Stored records

****************************************

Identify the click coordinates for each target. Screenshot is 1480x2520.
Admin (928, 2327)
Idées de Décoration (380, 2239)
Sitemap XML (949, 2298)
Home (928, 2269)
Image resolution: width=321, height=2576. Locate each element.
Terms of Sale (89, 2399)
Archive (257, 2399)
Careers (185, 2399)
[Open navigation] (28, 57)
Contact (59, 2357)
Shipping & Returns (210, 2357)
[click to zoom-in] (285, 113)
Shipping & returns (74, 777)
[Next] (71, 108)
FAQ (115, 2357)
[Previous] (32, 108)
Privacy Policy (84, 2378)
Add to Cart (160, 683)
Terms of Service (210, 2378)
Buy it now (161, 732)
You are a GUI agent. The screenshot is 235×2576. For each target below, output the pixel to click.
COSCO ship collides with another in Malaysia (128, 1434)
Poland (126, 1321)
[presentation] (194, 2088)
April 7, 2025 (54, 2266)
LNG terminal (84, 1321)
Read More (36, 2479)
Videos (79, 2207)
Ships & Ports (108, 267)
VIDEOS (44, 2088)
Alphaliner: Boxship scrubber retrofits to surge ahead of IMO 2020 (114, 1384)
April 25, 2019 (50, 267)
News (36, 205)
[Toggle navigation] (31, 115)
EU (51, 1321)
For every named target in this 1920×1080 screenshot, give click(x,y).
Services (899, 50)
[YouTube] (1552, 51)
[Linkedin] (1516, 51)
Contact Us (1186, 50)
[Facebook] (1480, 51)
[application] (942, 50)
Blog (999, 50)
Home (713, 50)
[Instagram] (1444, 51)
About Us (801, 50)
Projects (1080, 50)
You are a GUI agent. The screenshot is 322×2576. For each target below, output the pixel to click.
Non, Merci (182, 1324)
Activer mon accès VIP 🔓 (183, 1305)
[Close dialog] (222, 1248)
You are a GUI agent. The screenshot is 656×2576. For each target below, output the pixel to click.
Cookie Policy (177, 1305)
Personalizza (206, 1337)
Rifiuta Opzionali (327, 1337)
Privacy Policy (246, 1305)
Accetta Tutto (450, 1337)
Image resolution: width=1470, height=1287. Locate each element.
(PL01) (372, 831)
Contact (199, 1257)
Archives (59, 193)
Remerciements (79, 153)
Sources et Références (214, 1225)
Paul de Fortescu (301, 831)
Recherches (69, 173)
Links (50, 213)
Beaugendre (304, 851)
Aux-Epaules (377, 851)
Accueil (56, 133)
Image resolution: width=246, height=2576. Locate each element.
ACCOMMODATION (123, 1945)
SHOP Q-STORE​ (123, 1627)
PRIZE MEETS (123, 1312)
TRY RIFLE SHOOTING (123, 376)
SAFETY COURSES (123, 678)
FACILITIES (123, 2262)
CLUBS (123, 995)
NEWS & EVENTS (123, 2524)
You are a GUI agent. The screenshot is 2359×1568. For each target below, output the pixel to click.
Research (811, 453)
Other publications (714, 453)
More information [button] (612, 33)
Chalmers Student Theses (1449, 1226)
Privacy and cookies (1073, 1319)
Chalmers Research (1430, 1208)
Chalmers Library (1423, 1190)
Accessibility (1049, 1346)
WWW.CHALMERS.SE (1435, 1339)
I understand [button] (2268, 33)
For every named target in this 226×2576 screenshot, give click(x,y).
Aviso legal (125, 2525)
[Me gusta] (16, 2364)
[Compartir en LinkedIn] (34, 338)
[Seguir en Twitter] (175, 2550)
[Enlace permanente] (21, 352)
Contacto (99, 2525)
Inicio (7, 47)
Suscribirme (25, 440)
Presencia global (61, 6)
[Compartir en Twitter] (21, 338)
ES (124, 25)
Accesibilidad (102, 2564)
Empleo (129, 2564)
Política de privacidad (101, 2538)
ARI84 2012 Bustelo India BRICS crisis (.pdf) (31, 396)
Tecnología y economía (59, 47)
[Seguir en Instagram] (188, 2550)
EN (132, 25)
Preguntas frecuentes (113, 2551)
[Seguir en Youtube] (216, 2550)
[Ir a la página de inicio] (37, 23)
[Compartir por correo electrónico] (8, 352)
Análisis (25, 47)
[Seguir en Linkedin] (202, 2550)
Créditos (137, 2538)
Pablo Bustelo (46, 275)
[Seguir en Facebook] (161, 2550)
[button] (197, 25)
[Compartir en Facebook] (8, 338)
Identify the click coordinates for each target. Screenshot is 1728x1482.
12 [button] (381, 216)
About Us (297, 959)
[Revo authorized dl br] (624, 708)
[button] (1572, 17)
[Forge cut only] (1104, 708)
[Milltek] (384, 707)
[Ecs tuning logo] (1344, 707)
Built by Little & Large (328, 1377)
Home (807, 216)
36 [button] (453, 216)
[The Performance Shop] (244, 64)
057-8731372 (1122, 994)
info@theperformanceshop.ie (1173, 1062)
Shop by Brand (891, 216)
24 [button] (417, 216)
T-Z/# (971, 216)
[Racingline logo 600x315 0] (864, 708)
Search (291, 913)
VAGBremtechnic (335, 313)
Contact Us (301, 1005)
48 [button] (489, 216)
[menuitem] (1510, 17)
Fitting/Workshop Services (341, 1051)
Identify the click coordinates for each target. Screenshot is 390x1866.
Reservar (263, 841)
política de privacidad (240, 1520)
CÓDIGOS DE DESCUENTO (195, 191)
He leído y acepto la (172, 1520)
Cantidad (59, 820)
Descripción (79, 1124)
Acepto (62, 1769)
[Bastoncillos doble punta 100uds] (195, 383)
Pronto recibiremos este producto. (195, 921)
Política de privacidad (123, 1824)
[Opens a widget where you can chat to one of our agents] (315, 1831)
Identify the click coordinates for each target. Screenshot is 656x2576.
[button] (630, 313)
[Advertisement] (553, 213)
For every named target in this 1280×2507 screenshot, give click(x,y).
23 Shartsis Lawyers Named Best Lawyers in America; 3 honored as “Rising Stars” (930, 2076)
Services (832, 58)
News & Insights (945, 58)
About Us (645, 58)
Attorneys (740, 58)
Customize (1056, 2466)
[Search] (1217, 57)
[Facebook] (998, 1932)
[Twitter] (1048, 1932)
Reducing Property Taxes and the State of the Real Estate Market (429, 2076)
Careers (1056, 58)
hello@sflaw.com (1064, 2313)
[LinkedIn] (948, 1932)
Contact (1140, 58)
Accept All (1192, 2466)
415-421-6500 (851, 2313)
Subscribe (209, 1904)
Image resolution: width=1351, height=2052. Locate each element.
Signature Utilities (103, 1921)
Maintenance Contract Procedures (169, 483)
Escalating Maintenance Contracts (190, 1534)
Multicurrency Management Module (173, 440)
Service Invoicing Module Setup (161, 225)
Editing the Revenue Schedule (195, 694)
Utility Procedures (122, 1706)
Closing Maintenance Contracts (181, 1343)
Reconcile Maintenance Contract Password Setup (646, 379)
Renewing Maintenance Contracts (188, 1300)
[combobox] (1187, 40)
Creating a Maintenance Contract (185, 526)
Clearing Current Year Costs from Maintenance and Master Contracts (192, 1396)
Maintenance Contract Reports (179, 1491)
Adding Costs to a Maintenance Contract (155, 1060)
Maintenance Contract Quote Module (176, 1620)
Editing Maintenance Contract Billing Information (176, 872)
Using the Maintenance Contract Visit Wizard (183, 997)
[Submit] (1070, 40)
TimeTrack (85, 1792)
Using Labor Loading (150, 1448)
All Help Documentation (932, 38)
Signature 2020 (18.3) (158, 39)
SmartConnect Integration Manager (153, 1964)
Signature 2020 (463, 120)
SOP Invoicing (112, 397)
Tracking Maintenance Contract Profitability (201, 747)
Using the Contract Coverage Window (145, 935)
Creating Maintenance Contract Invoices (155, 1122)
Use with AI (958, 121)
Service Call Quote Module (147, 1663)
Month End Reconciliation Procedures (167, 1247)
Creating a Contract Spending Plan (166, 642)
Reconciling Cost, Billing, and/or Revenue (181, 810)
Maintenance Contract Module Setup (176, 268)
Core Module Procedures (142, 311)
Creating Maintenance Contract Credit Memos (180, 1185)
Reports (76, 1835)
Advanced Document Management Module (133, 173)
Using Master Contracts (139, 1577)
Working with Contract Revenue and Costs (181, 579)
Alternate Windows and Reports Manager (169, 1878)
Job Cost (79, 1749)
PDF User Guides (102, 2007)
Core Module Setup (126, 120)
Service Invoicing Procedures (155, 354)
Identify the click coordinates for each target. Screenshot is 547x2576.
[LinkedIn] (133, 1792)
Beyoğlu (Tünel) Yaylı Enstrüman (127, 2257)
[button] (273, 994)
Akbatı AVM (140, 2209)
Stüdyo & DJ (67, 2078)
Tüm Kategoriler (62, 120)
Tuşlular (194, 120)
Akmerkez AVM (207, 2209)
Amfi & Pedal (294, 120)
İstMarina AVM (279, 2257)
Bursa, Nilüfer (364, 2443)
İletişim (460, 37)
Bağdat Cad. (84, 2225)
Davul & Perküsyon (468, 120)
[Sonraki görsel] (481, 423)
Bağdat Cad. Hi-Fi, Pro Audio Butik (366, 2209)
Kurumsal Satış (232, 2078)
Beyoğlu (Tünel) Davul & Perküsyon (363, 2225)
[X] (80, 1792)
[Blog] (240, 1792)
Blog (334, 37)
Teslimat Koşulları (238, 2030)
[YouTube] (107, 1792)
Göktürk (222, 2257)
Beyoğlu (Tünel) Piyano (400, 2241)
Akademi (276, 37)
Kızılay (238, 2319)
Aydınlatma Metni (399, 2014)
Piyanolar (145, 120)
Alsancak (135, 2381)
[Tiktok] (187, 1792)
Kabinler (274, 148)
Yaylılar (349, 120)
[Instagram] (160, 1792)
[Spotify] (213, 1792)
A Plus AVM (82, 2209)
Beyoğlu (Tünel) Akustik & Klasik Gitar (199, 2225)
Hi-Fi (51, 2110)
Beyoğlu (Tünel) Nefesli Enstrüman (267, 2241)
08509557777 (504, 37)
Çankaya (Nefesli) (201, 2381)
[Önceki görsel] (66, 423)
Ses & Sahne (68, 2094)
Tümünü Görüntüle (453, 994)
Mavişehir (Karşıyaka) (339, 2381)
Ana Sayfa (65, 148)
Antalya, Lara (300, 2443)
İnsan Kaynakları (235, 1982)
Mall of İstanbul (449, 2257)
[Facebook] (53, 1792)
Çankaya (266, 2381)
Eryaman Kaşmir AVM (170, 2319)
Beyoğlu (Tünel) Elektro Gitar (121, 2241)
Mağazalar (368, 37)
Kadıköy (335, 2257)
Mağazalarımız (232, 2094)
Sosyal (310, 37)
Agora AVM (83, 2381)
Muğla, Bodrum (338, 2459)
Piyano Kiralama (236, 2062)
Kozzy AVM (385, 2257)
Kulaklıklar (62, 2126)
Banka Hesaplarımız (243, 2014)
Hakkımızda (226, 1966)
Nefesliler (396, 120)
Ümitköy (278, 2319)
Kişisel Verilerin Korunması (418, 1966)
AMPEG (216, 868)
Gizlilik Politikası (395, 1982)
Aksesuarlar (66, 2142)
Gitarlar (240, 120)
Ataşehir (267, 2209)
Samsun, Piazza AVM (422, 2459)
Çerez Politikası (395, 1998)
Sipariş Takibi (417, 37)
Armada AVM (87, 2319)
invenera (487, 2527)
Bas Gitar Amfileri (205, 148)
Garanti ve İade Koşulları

****************************************

Problem requirements:
Up to and including the line that contains "Remerciements (79, 153)", restate word for word every line of the entries, starting from the first.

Solution to the exercise:
Identify the click coordinates for each target. Screenshot is 1480x2520.
Admin (928, 2327)
Idées de Décoration (380, 2239)
Sitemap XML (949, 2298)
Home (928, 2269)
Image resolution: width=321, height=2576. Locate each element.
Terms of Sale (89, 2399)
Archive (257, 2399)
Careers (185, 2399)
[Open navigation] (28, 57)
Contact (59, 2357)
Shipping & Returns (210, 2357)
[click to zoom-in] (285, 113)
Shipping & returns (74, 777)
[Next] (71, 108)
FAQ (115, 2357)
[Previous] (32, 108)
Privacy Policy (84, 2378)
Add to Cart (160, 683)
Terms of Service (210, 2378)
Buy it now (161, 732)
You are a GUI agent. The screenshot is 235×2576. For each target below, output the pixel to click.
COSCO ship collides with another in Malaysia (128, 1434)
Poland (126, 1321)
[presentation] (194, 2088)
April 7, 2025 (54, 2266)
LNG terminal (84, 1321)
Read More (36, 2479)
Videos (79, 2207)
Ships & Ports (108, 267)
VIDEOS (44, 2088)
Alphaliner: Boxship scrubber retrofits to surge ahead of IMO 2020 (114, 1384)
April 25, 2019 (50, 267)
News (36, 205)
[Toggle navigation] (31, 115)
EU (51, 1321)
For every named target in this 1920×1080 screenshot, give click(x,y).
Services (899, 50)
[YouTube] (1552, 51)
[Linkedin] (1516, 51)
Contact Us (1186, 50)
[Facebook] (1480, 51)
[application] (942, 50)
Blog (999, 50)
Home (713, 50)
[Instagram] (1444, 51)
About Us (801, 50)
Projects (1080, 50)
You are a GUI agent. The screenshot is 322×2576. For each target below, output the pixel to click.
Non, Merci (182, 1324)
Activer mon accès VIP 🔓 (183, 1305)
[Close dialog] (222, 1248)
You are a GUI agent. The screenshot is 656×2576. For each target below, output the pixel to click.
Cookie Policy (177, 1305)
Personalizza (206, 1337)
Rifiuta Opzionali (327, 1337)
Privacy Policy (246, 1305)
Accetta Tutto (450, 1337)
Image resolution: width=1470, height=1287. Locate each element.
(PL01) (372, 831)
Contact (199, 1257)
Archives (59, 193)
Remerciements (79, 153)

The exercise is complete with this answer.